Today, many cases of attempted cyber-intrusions result from the exploitation of already listed vulnerabilities, for which patches were nevertheless available, sometimes for several months.
While correcting security vulnerabilities should seem obvious to organizations and enterprises, most still struggle to track and manage the process of implementing these updates.
However, the implementation of these patches is essential, as we’ll see in this article, for a good and effective cybersecurity. Indeed, once the vulnerability is announced (very often accompanied by its patch), the race is launched for the hackers. But how fast can a hacker use it and benefit from it before organizations can apply their patches? This is the question that no organization would want to answer in the first place.
But then, what are the real dangers if these patches are not applied? Why some people do not deploy these devices, and how do we patch equipment correctly?

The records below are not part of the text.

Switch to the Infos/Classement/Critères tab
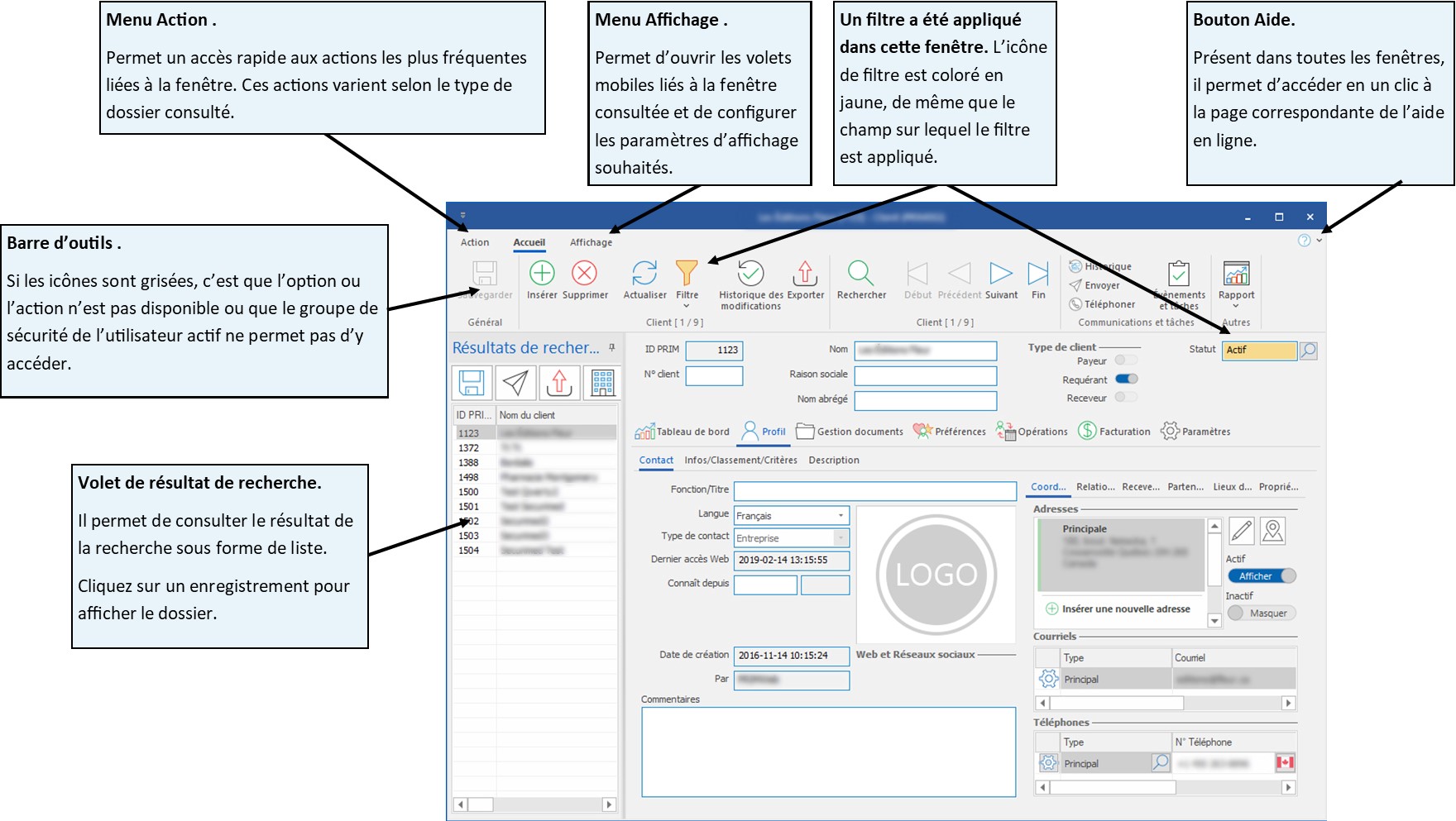This screenshot has height=821, width=1456. (x=740, y=461)
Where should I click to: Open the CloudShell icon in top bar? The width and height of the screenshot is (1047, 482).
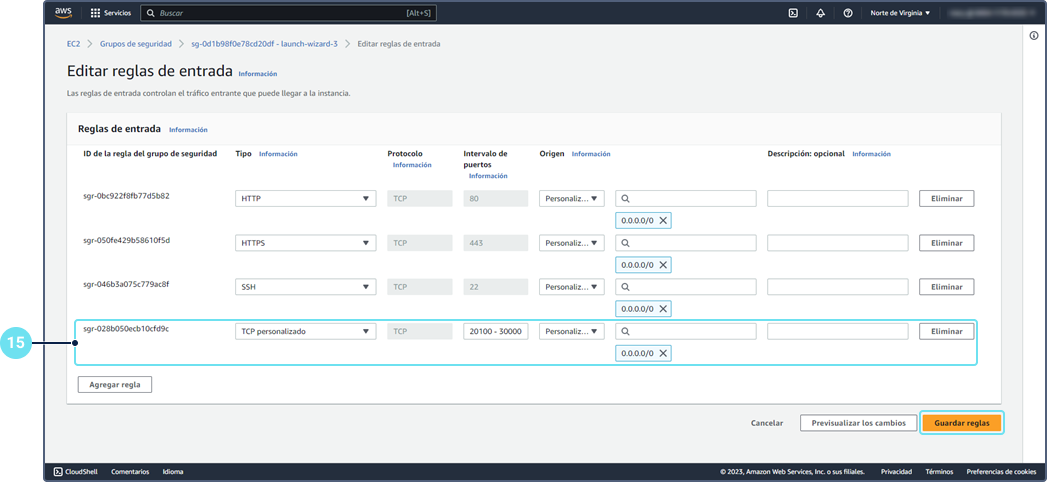pyautogui.click(x=793, y=13)
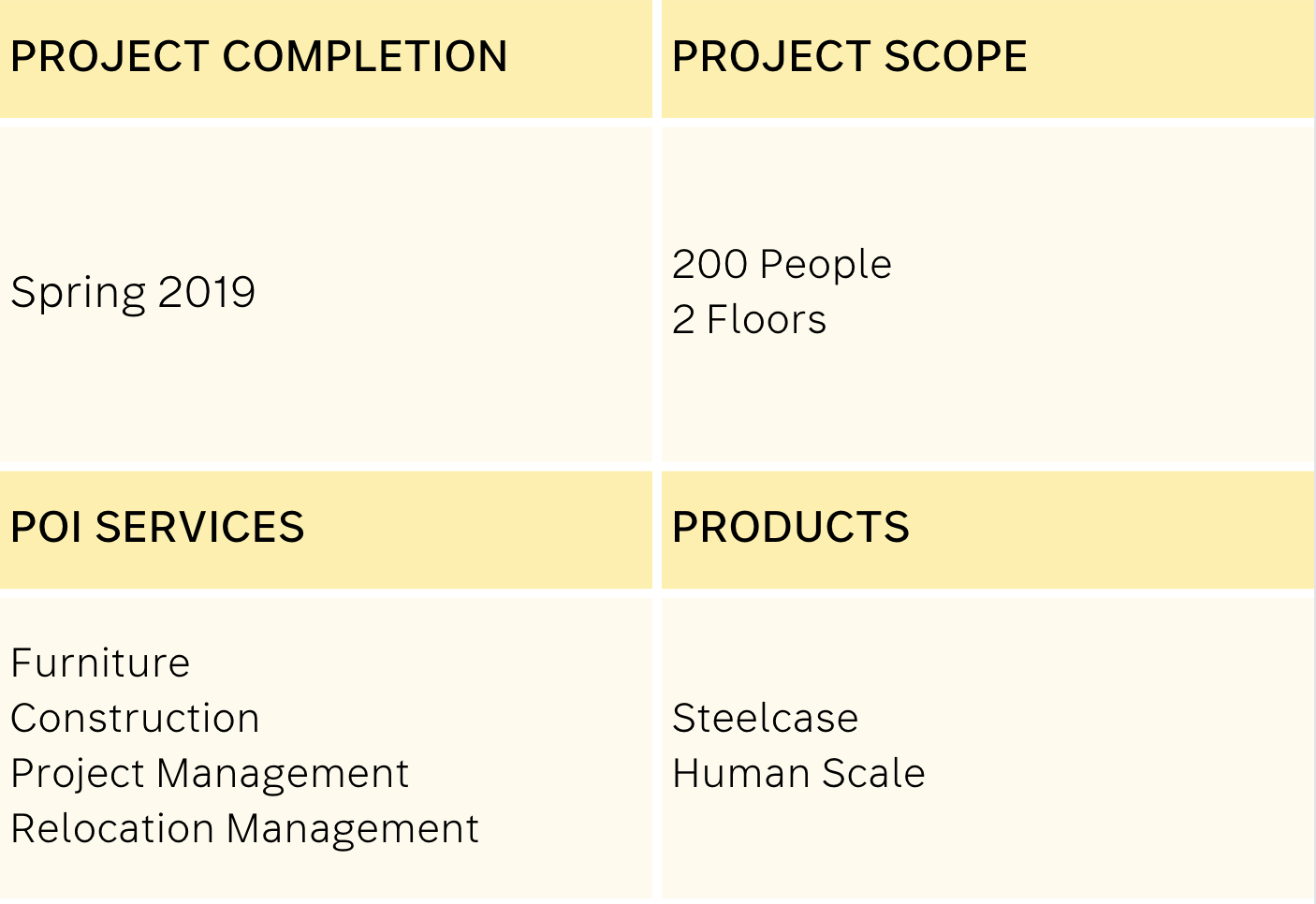1316x904 pixels.
Task: Click the Human Scale product name
Action: (798, 773)
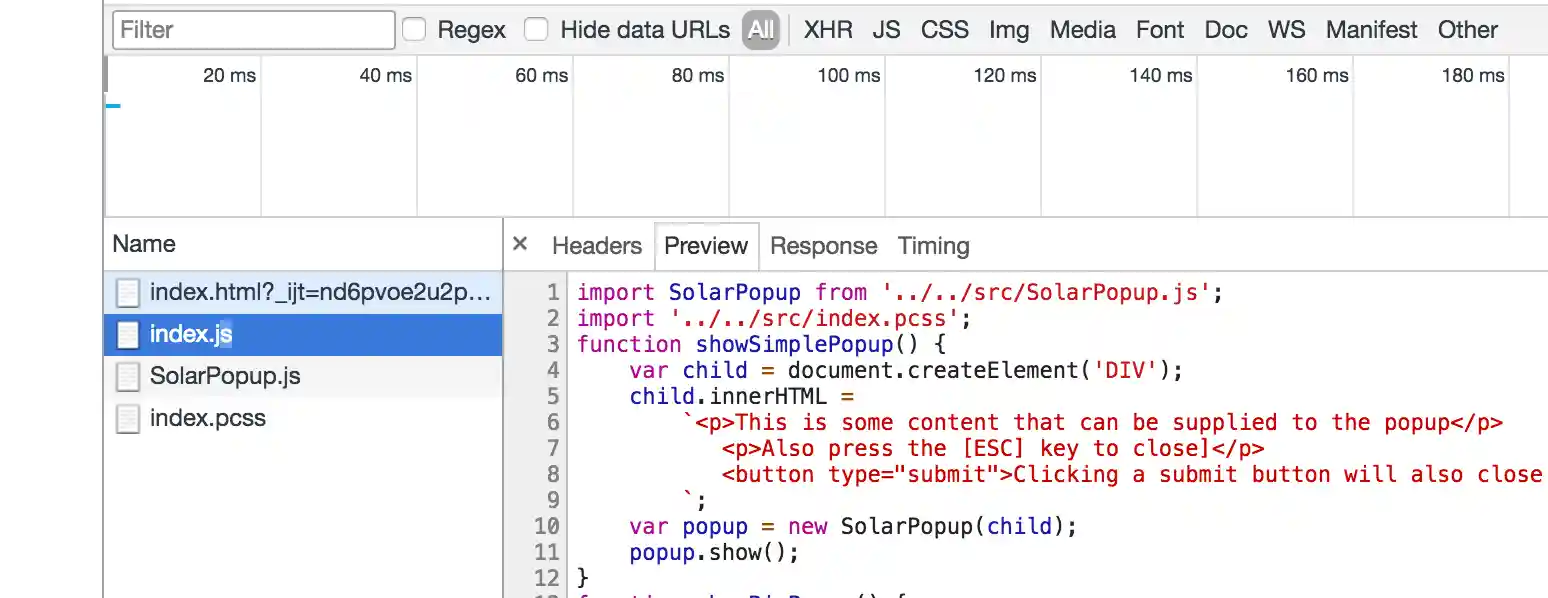
Task: Open the Timing tab
Action: tap(933, 246)
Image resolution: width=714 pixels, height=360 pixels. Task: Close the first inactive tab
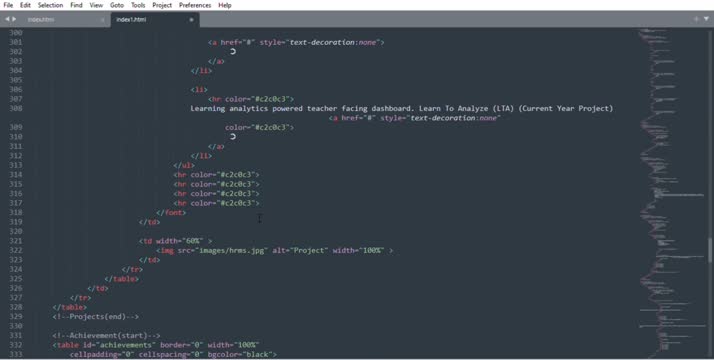[102, 20]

While such intrusion attempts and the dangers they entail may seem rare, they are not: we can see this through two of the biggest cybersecurity cases known in recent years, the Equifax data leak and the Wannacry ransomware. Indeed, these two cases, which at first seem totally unrelated to each other, have one great point in common: both involved malicious attempts by hackers exploiting uncorrected vulnerabilities in servers running Windows 7 and Windows 8.
If the dangers incurred in case of non-correction of vulnerabilities are multiple but not surprising (attempts of data theft, malware intrusions and/or ransomware in your computer system, for example), they are no less serious. We have seen it here through these two high impact cases.

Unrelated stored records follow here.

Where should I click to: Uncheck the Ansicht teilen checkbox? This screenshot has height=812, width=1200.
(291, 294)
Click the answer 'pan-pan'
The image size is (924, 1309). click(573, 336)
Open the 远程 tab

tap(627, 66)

These two cases also highlight the fact that many companies still use Windows 7 or Windows 8 operating systems (despite high penetration rates of 87% and 38%, respectively), which are therefore prime targets. Organizations that rely on these operating systems must be especially vigilant to keep abreast of security patches and apply them in a timely manner.
- But then why some people don’t deploy these patches despite the danger?

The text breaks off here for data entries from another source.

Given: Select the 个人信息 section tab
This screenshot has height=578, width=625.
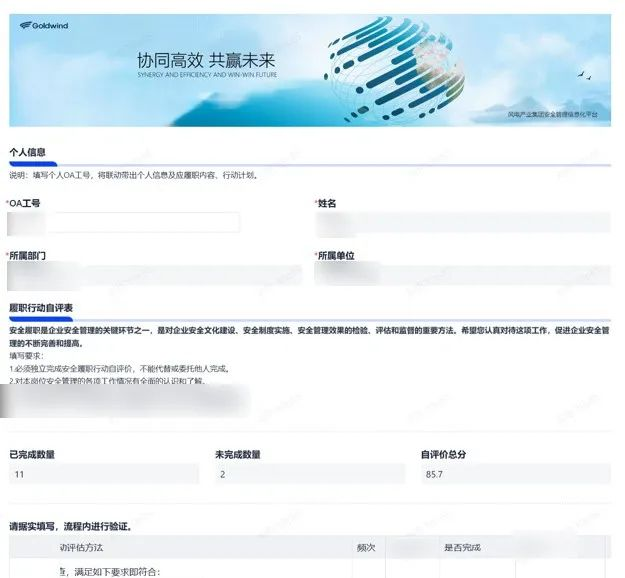Looking at the screenshot, I should 28,152.
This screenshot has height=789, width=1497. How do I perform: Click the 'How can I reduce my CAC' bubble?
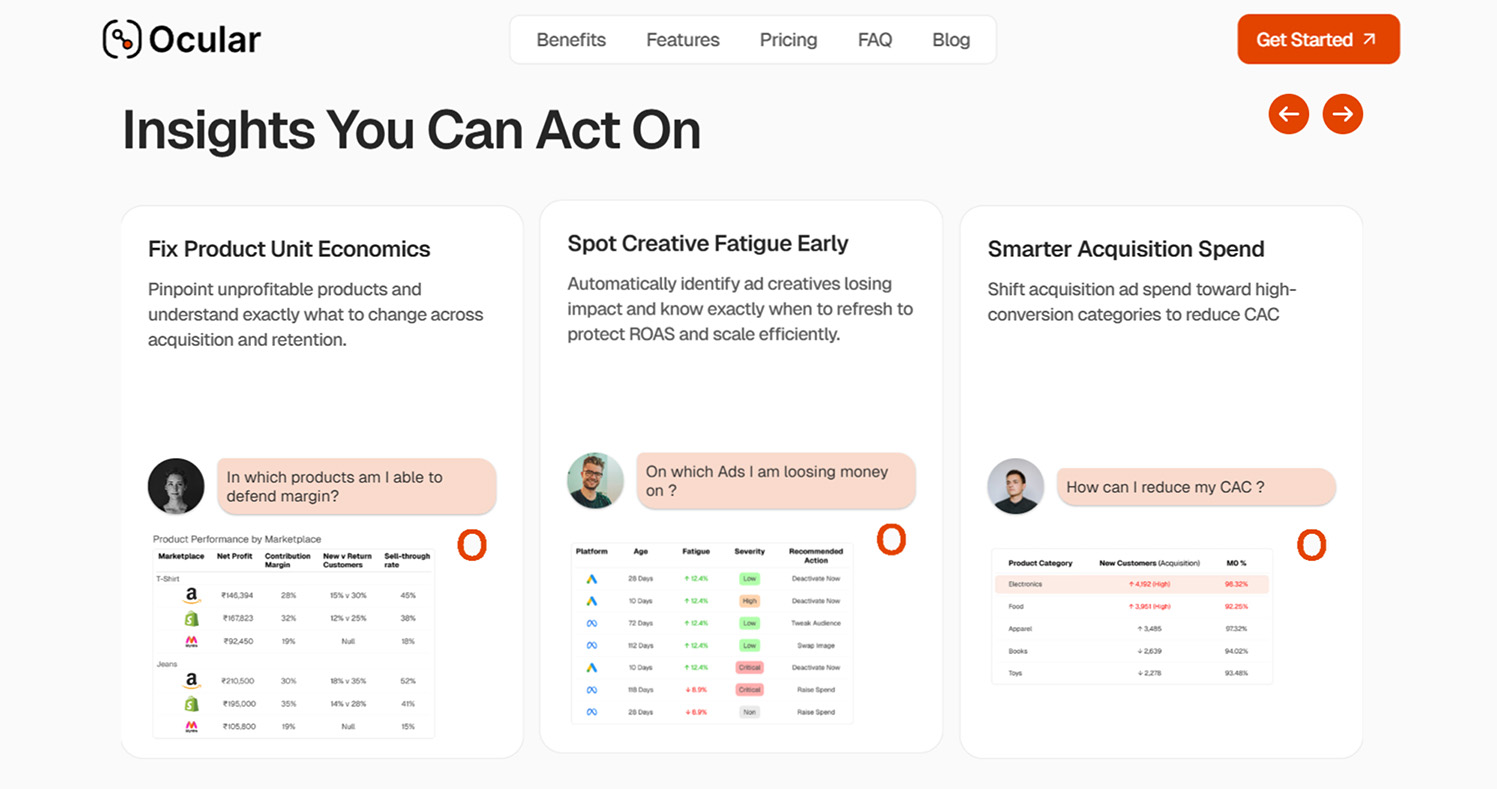click(1196, 487)
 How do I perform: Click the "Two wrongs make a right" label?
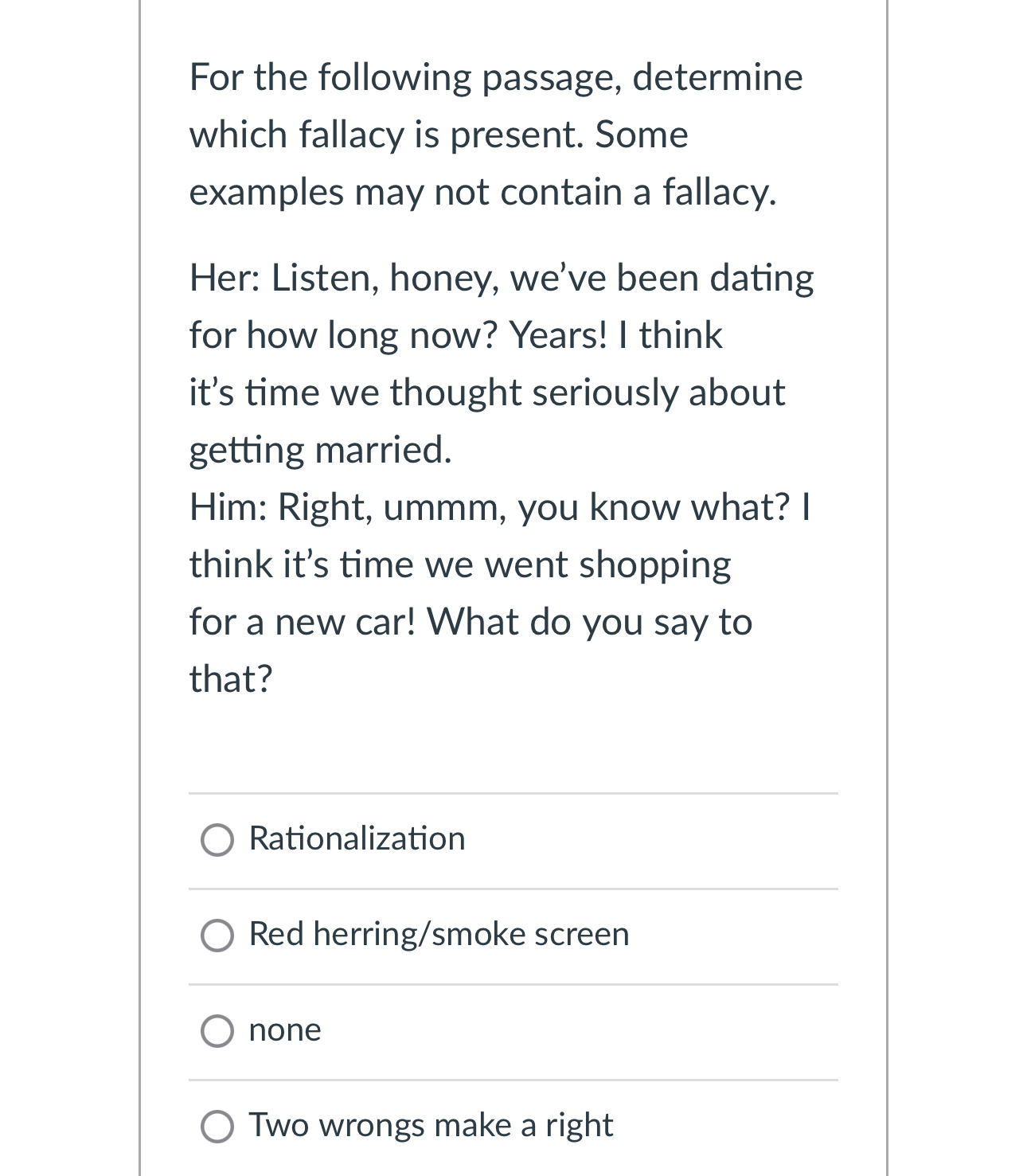[431, 1125]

First of all, many people – most “private” users but also users in the professional sphere – are not aware of the danger involved and therefore simply ignore the multiple update warnings they receive (waste of time, postponed, or sometimes even do not wish to apply them).
Others, more suspicious, sometimes do not know if the update notification message is real. And by fear, can choose to ignore a patch warning yet legitimate.
Another explanation for the patches not applied also probably comes from the massive use of unlicensed software. Tens of millions of people use illegally downloaded software every day, and many fear that the latest patch will remove or disable their software. This is why, a few years ago, Microsoft decided not to require a valid license to patch an operating system.
- How and when do I patch my equipment?
As far as the timing of the patch application is concerned, it is of course logical that all patches should be applied as soon as possible.
But companies must prioritize their correction strategy and first address critical fixes. One possible strategy is, for example, to focus first on so-called “N-Day” vulnerabilities (already listed) that have already caused breaches in other companies.
By adopting a simplified patch management strategy – including knowledge of patch distribution schedules and defined responsibilities for those involved in assessing vulnerabilities and patches to be applied – organizations can then position themselves to act quickly on patches.
In doing so, organizations can significantly reduce the time between detecting new security vulnerabilities, assessing security vulnerabilities, and applying temporary fixes or workarounds, if necessary.
Finally, as we have seen, if Windows systems are hackers’ favourites, you should know that most operating systems and applications come with automatic correction mechanisms (if you allow them).
Beyond the application of patches, it can be interesting or even judicious for your organization to carry out an audit of your information system, to identify additional controls and actions to be adopted. It is clear that if you do not have a complete vision of your current IT security situation, you will never have a global vision of your strengths and weaknesses, making any vulnerability management strategy difficult.